Nel programma presentato al Concorso vi è una corposa presenza delle musiche di Robert Schumann. Questa scelta indica un particolare amore per il compositore tedesco?
«Non nascondo una particolare affinità con Schumann, ma la presenza della sua musica in tre prove è stata in realtà una naturale conseguenza del mio approccio alla formulazione del repertorio per il concorso. Ho da fare una premessa, e cioè che non ho mai partecipato a molti concorsi nella mia vita e, quando vi ho partecipato, non l’ho fatto per la competizione fine a se stessa ma perchè vedevo nel concorso un’opportunità per avere concerti. È con lo stesso spirito che ho affrontato il Cliburn: volevo che il pubblico e la giuria non mi giudicassero come “competitor” bensì come pianista. Da qui deriva la mia scelta di suonare due composizioni schumaniane nei due recital della prima prova: prima di tutto per una sensazione di continuità – come si farebbe fra prima e seconda parte in un concerto –, e poi per una questione stilistica, essendo le Variazioni Abegg e gli Studi Sinfonici le due uniche opere in forma di variazione scritte da Schumann. Quanto al Quintetto, è forse uno dei lavori di musica da camera che amo di più, e non potevo perdere un’occasione del genere per suonarlo con dei musicisti come il quartetto Brentano».
C’è una figura particolarmente significativa nel suo percorso musicale e umano?
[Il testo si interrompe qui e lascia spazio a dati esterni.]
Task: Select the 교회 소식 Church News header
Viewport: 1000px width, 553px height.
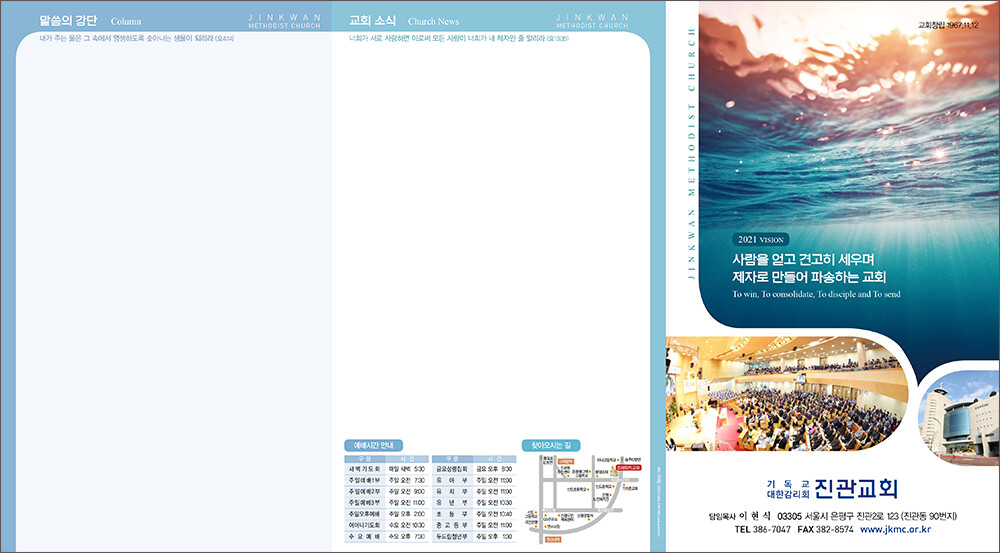Action: point(404,21)
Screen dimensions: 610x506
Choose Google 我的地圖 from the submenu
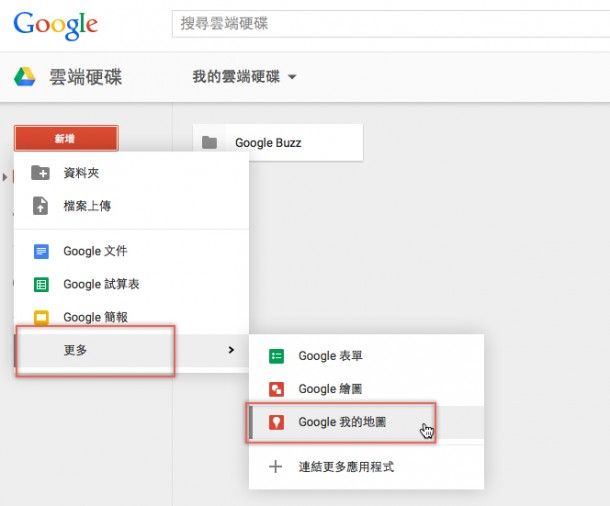click(x=343, y=423)
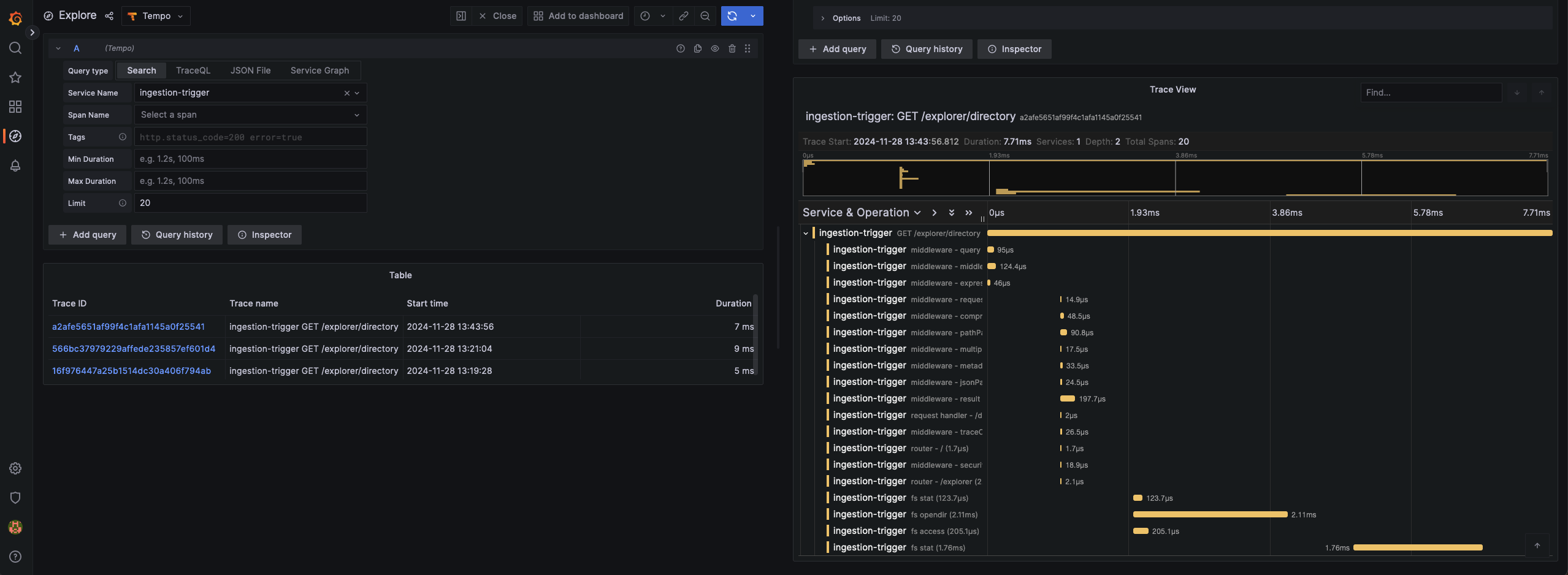Open the Alerting bell icon
This screenshot has height=575, width=1568.
(x=15, y=166)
«Senza ombra di dubbio i miei insegnanti Benedetto Lupo e Arie Vardi. Ho avuto la fortuna di studiare con Benedetto Lupo per otto preziosissimi anni, e ancora oggi è il mio punto di riferimento. Oltre ad essere un musicista straordinario, credo che sia una delle poche persone in grado di insegnare veramente il mestiere del pianista. È un esempio di onestà e integrità intellettuale. Da due anni studio con Arie Vardi alla Musikhochschule di Hannover e, nonostante l’approccio alla lezione sia totalmente differente da quello di Lupo, ne traggo ugualmente ispirazione. L’opportunità di studiare con un grande mentore come Arie Vardi mi permette non solo di beneficiare di tanti anni di esperienza e di conoscenza, ma anche di avere nuovi e affascinanti punti di vista sul repertorio pianistico e non».
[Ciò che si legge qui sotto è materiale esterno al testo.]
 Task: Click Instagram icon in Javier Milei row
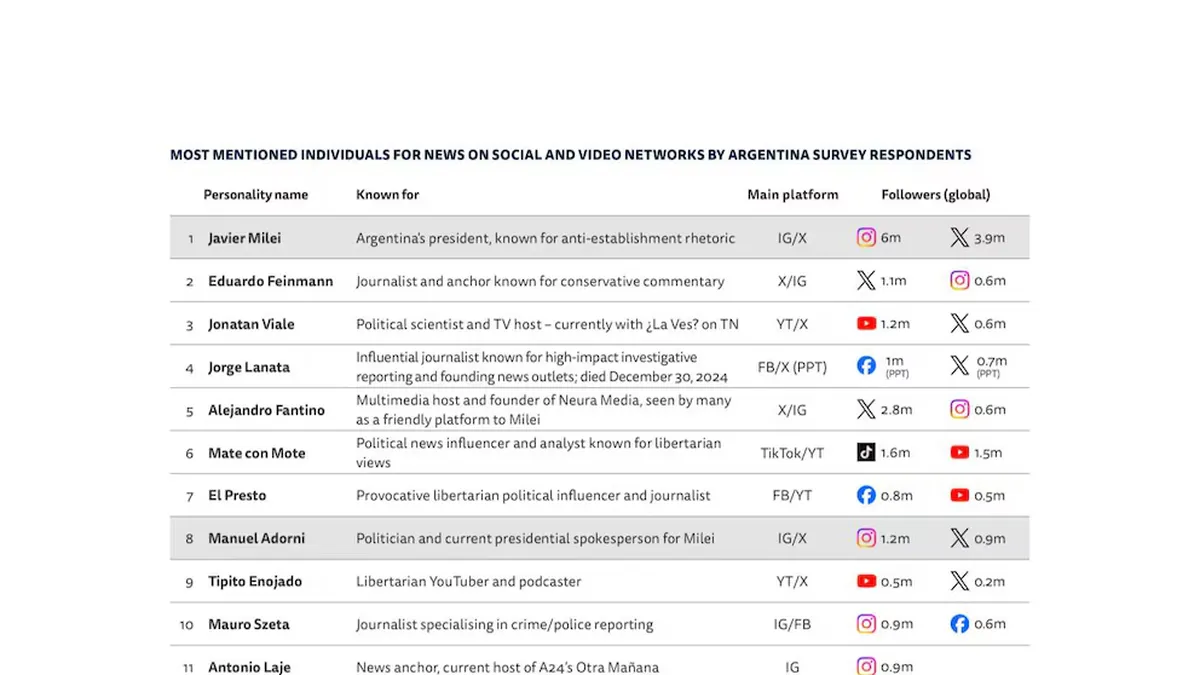866,238
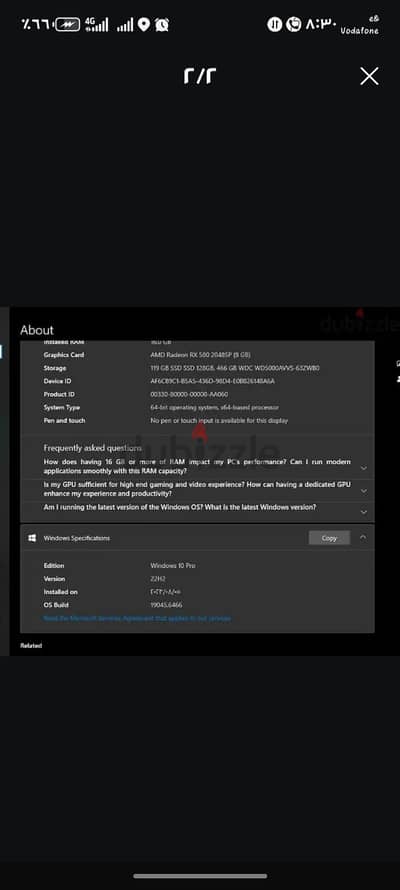Tap the pause circle notification icon

click(275, 24)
Quali sono i suoi progetti futuri e quelli più imminenti?
«Spero che questa affermazione mi permetta di fare quello che ho sempre sognato di fare: suonare nelle sale da concerto e condividere la musica con quanta più gente possibile. In un progetto a lungo termine, spero di avere la possibilità di lavorare e confrontarmi con ottimi musicisti, uno degli aspetti a mio parere più stimolanti dell’essere in carriera.
Parlando più nell’immediato, mi auguro di poter ampliare il repertorio, continuare a studiare ed allo stesso tempo costruire una bella attività concertistica».